Use case: When you want to apply as many changes as possible while maintaining order.

Defer Strategy (Manual Review)

Purpose: Escalate complex conflicts to manual review.

How it works:

  1. Detect complex conflicts (high severity, many changes)

  2. Generate a detailed report with all options

  3. Skip automatic resolution

  4. Return resolution with success=False and detailed conflict information

Use case: When conflicts are too complex for automatic resolution.

Strategy Selection

Automatic Selection

The resolver can automatically select a strategy based on:

  • Conflict type and severity

  • Configuration preset

  • Number of changes in conflict

  • File type

Manual Selection

Explicitly specify a strategy when using the CLI or API:

pr-resolve apply --pr 123 --strategy priority
resolver = ConflictResolver(
    config=PresetConfig.BALANCED,
    strategy="priority"
)

Configuration Presets

Presets combine specific strategies with configuration:

Conservative Preset

  • Strategy: Skip all conflicts

  • Approach: Manual review required

  • Best for: Critical systems, strict compliance

config = PresetConfig.CONSERVATIVE

Balanced Preset (Default)

  • Strategy: Priority-based + semantic merging

  • Approach: Automated resolution with safety checks

  • Best for: Most development workflows

config = PresetConfig.BALANCED

Aggressive Preset

  • Strategy: Override + priority

  • Approach: Maximum automation, trust user selections

  • Best for: High-confidence environments

config = PresetConfig.AGGRESSIVE

Semantic Preset

  • Strategy: Merge + sequential

  • Approach: Structure-aware merging for config files

  • Best for: Configuration file management

config = PresetConfig.SEMANTIC

Custom Strategy Implementation

You can implement custom resolution strategies:

from pr_conflict_resolver.core.models import Conflict, Resolution

class CustomStrategy:
    """Custom resolution strategy."""

    def resolve(self, conflict: Conflict) -> Resolution:
        """Resolve a conflict using custom logic.

        Args:
            conflict: The conflict to resolve

        Returns:
            Resolution object describing what was applied and skipped
        """
        # Your custom logic here
        return Resolution(
            strategy="custom",
            applied_changes=[...],
            skipped_changes=[...],
            success=True,
            message="Custom resolution applied"
        )

# Use the custom strategy
resolver = ConflictResolver(
    config=PresetConfig.BALANCED,
    strategy=CustomStrategy()
)

Strategy Comparison

Strategy

Automation

Safety

Speed

Best For

Priority

High

Medium

Fast

Most cases

Skip

Low

High

Fast

Critical systems

Override

Very High

Medium

Fast

User-trusted workflows

Merge

High

High

Medium

Config files

Sequential

Medium

Medium

Medium

Ordered changes

Defer

Low

Very High

Fast

Complex conflicts

Best Practices

  1. Start with Balanced - Default preset works for most scenarios

  2. Use Dry-Run - Test strategies before applying changes

  3. Review Skipped Changes - Check what was skipped and why

  4. Monitor Success Rate - Track how well strategies are working

  5. Adjust Configuration - Customize priority rules for your needs

  6. Handle Edge Cases - Use conservative preset for critical systems

Troubleshooting

Strategy not applying changes

Problem: Strategy returns success=False with skipped changes.

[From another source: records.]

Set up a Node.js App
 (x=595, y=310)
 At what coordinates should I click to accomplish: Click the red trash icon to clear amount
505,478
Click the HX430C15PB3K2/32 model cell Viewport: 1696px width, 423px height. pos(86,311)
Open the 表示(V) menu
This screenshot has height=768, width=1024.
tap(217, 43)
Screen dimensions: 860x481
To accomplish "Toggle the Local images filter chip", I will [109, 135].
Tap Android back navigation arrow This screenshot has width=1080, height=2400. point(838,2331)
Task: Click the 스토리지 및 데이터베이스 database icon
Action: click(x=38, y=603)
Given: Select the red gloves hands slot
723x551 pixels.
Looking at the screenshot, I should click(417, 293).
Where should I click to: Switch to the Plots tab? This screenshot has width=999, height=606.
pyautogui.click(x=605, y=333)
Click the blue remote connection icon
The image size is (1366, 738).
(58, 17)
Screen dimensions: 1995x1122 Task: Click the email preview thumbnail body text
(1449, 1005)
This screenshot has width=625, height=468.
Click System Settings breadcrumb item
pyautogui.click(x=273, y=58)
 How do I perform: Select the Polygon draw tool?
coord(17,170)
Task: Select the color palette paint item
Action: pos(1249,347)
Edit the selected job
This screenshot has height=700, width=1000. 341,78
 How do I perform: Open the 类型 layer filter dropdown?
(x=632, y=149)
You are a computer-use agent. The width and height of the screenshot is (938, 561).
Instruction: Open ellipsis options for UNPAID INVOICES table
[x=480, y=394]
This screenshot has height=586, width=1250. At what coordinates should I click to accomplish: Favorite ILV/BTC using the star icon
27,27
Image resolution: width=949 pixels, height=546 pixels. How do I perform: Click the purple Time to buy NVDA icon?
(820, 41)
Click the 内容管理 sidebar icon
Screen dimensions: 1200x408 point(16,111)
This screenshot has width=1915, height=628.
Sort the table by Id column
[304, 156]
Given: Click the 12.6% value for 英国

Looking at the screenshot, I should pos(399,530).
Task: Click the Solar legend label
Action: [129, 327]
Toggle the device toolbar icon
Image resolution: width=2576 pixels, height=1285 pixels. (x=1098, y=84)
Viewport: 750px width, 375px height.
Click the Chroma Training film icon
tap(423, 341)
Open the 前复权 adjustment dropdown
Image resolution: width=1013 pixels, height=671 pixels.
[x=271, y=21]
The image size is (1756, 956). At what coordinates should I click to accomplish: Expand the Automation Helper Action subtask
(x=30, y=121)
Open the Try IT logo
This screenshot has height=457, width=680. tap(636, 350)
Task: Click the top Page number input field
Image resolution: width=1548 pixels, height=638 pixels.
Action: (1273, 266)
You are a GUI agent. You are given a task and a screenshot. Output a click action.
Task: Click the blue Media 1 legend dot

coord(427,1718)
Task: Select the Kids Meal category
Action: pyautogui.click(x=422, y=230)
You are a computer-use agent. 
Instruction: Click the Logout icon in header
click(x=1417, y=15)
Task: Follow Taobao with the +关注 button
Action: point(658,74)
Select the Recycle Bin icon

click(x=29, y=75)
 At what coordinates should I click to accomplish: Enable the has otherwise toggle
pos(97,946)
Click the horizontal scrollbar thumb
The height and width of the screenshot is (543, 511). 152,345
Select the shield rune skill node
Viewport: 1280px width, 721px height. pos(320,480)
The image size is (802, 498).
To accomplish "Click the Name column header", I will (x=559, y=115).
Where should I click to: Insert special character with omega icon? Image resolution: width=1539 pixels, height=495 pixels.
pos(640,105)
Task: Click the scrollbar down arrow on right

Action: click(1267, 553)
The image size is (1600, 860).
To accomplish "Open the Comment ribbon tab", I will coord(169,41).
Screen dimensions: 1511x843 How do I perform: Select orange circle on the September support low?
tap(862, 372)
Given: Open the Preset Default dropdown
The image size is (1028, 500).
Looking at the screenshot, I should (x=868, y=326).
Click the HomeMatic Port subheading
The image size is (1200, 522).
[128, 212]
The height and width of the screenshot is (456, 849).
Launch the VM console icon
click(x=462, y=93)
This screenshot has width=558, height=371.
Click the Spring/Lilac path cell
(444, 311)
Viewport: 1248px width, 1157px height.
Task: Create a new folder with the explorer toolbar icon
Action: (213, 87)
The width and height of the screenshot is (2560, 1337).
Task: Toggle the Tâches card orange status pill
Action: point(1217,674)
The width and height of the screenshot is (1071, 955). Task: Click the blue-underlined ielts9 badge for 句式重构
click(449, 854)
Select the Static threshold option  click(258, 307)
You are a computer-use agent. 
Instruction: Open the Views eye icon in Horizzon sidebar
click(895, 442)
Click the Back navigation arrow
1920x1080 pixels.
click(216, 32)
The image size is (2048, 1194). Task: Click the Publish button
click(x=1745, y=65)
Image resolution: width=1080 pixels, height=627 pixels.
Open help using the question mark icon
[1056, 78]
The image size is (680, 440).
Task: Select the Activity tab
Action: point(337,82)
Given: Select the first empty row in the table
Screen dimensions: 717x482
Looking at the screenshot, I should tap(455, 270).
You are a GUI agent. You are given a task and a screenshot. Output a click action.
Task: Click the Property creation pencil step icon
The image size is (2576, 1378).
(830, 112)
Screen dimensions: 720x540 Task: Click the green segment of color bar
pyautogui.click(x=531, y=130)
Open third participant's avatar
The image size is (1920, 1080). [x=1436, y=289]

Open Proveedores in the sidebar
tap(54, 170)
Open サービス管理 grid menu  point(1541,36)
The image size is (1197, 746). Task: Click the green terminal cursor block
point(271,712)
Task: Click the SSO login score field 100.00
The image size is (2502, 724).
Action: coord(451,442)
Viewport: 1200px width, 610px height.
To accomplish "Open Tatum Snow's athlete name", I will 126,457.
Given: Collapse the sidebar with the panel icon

Solution: Check conflict details, consider using a different strategy or manual review.

Wrong changes applied

Problem: Strategy applies unexpected changes.

Solution: Review priority rules, check metadata, consider using conservative preset.

Performance issues

Problem: Strategy is slow for large conflicts.

Solution: Use simpler strategies (skip, priority), consider conflict caching.